The embers of a great fire were growing, and Jok bit his lip in irritation at that fight. "Gods be damned…" he cursed, as the burning houses crackled in flames behind him.

In the shadows, Beam did not quite make the same terrifying image that Jok had begun to put onto him. His breath was laboured as he leaned against the stone wall of a house.

He could sense bodies all around him, all of them primed and honed, like brittle knives. Sharp for the moment… But…

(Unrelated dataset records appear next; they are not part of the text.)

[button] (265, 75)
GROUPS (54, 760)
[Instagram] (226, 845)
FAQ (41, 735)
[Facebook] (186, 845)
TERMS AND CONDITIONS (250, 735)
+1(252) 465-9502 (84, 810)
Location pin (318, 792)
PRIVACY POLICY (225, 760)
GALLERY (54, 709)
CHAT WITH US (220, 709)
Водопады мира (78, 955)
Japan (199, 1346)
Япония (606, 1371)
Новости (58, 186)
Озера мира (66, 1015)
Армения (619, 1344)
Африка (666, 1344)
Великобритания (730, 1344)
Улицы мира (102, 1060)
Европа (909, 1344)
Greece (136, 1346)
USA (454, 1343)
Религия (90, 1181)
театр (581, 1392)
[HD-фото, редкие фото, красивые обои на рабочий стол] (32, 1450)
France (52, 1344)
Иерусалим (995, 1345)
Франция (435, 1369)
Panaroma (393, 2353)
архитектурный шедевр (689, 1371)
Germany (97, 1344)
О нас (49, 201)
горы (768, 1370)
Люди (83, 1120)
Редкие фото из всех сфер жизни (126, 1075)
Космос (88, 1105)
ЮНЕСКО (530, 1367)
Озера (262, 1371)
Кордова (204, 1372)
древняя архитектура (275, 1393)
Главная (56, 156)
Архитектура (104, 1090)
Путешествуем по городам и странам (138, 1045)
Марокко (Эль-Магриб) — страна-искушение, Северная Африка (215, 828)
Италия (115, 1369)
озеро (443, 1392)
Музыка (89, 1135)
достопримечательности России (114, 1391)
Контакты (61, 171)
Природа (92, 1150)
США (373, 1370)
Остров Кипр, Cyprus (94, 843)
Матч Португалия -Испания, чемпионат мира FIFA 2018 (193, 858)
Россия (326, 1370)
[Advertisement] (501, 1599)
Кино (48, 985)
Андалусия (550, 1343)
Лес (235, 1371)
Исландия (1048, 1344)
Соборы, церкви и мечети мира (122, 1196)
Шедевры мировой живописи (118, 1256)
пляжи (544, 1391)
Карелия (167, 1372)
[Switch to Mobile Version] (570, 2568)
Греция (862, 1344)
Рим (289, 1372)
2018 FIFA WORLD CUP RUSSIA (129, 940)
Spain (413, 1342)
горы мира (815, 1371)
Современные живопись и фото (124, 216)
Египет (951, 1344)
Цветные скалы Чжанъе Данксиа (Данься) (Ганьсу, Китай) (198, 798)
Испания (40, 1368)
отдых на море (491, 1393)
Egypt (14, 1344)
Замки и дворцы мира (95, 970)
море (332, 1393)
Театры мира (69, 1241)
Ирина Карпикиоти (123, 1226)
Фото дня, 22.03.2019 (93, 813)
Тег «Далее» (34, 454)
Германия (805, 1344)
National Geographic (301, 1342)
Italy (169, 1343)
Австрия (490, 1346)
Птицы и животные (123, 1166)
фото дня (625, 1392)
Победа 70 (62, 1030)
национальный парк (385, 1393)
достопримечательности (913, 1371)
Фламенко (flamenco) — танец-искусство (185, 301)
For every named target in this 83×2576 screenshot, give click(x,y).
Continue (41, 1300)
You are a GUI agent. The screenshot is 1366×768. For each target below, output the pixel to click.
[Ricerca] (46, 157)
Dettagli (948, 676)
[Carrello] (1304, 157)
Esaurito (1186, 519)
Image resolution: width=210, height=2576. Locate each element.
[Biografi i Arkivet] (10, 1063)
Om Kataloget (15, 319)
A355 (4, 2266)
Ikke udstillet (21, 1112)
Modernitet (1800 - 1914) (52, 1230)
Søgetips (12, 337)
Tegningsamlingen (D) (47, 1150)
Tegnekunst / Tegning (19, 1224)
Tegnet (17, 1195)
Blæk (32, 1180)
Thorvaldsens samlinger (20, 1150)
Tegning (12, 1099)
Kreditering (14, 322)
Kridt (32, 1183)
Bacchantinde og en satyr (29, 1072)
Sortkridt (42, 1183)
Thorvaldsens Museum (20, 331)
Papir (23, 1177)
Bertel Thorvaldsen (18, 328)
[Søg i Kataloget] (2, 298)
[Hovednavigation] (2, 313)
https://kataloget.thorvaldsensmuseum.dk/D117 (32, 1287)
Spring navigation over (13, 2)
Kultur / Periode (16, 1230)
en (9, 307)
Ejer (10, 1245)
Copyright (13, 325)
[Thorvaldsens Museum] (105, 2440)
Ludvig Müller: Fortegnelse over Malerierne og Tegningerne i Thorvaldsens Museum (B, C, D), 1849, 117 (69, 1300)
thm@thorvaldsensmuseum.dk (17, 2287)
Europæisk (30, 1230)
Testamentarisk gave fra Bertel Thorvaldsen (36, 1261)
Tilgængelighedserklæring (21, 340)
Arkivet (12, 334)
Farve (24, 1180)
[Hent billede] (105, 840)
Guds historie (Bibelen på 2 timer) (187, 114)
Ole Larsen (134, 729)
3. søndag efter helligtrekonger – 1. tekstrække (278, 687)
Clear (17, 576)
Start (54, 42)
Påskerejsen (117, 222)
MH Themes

It was not only they that were being influenced by this battlefield, being buoyed by its tides. It was Beam too being tossed around by it. As he struggled to remain conscious, and pushed his body and mind to the limits, taking in every scrap of information that he could, he noted those people around him, and their uses. Find more chapters on m_v l|e'm-p| y r

"Take the reins," Ingolsol said again. He'd said that so many times before. "Don't you feel the power? The power of a King. Use them. Extend your reach – devour his soul."

When it was just Ingolsol speaking, Beam had been able to ignore it. Yet now Claudia whispered to him too. They weren't words – her words couldn't reach him here, in the domain of darkness and despair that Ingolsol created. But he could feel her intentions.

Two parts of himself united in a singular yearning, a euphoric feeling. Even as his body was racked with pain, he was hit by such a feeling of rightness that his mind went white, and he almost lost consciousness. It was as though all at once, a thousand years had been connected (not that he had ever lived that long).

Earlier, it was struggle that had got him through his worst moments of fighting, ever reliable, ever his companion, it had saved his life, and kept the battlefield going until now. He'd been forced to adapt merely to keep air drawing into his lungs. He endured the beatings, and overcame them.

His sword edge had grown sharper, his instincts had grown stronger, he'd learned to trust his unconscious mind more, out of necessity, and his martial skill, his Poison Water Style, it all blossomed for it.

Now, as the battlefield situation demanded that he think, that his mind adapt as well as his body, those same instincts that he'd trusted in earlier, they pointed towards the same answer as Ingolsol and Claudia.

"Lead."

"Take command."

"Wear the crown."

They all spoke at once, some arrogant, greedy, and power-hungry. Others desperate, and compassionate. All the different souls of all the different thousands of years that had led up to Beam, they cried out their decisions. Rarely had a body been so united.

It was not only those voices of his unconscious, either, it was his past as well.

The blessed child that he had been, in his village, surrounded by friends, as they ran through fields of grass, as Beam charged on ahead of the rest, leading them all to greater fun.

"It's only natural, right?" That smiling face seemed to say.

The him that had been in the depths of despair, as he awoke to the corpses of his family, and the wounding of his liver.

"Coward – take it," he said, with dark and angry eyes, filled with resentment.